「クリスマスあくま★ハロウィンさんた」−9






 いつもなら、ユーリは子どもらしく《きゃあ!》と叫んで転がりました。
 ですが…この日は違っていたのです。

「…っ!」

 びくん…っと華奢な背を弾ませると、耳まで真っ赤に染めて俯いてしまいました。
 大きく開いたドレスの背中で、ちいさな蝙蝠の羽根が小刻みに揺れています。
 魔法が掛かった猫耳も、ぺたんと寝たままぷるぷる震えていました。



「…ユーリ?」

 この様子に、コンラートもドキドキするのを止めることが出来ませんでした。
 これまでもユーリを《舐め転がす》ようにして可愛がってきたのですが、どうしたことでしょう…コンラートは別の意味で《舐め回したい》と願っていることに気付いて吃驚しました。

「コンラッド…」

 振り返ったそのお顔に、コンラートは瞳を奪われて立ちつくしました。
 しっとりと濡れた眼差しは、鮮やかに綻ぶ寸前の蕾のようです。眼差しには真っ直ぐな子どもらしさと同時に、思いの丈を口に出来ない大人のはにかみも含んでおりました。

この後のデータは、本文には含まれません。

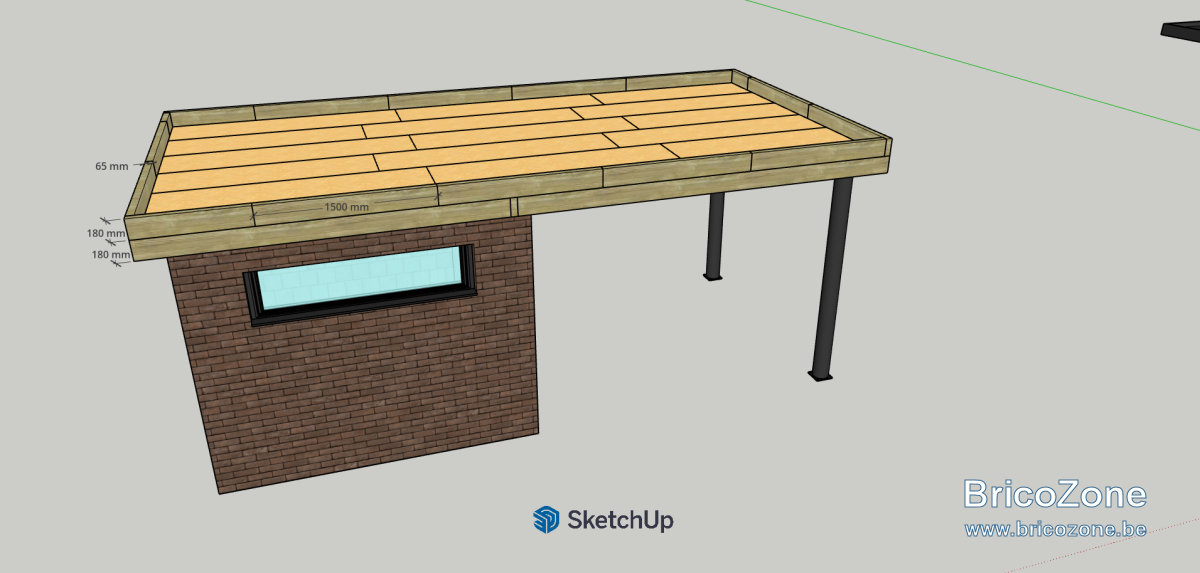The width and height of the screenshot is (1200, 573).
Task: Select the green axis line
Action: click(x=970, y=62)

「コンラッド…あのね、俺…今年の7月に、16歳になったんだよ」
「そうか…大きくなったんだね」
「16歳ってね、サンタの世界では《大人になった》ってことなんだよ?」

 ただ、サンタの世界では大人になったからってそんなに暮らしぶりが変わるわけではありません。サンタの世界には女の子がいませんから(サンタギャルは人間がやっているだけなのです)、結婚したり子供を作ったりすることもありません。

 ですが…どうしてもユーリはコンラートの気を引きたくて、大人であることを主張したかったのです。
 《今までみたいな子どもじゃないんだよ》…どうしてそのことをこんなにも主張したいのか、自分でもよく分かりません。
 
「大人のサンタになったのか…」
「そうだよ、俺…大人なんだよ?」

 一生懸命…瞳に淡く涙さえ湛えて主張するユーリを、そのまま放っておくことなんて出来ませんでした。
 コンラートは狂おしい気持ちが込み上げてくるのを感じると、我を忘れてその身体を抱き寄せ…唇を重ねてしまったのです。

「…ん…っ」

 甘い鼻声を漏らして、ユーリが喉を反らします。
 吃驚しているけれど、同時にとても嬉しそうに綻んだその唇を、もっと味わおうとしたその時です。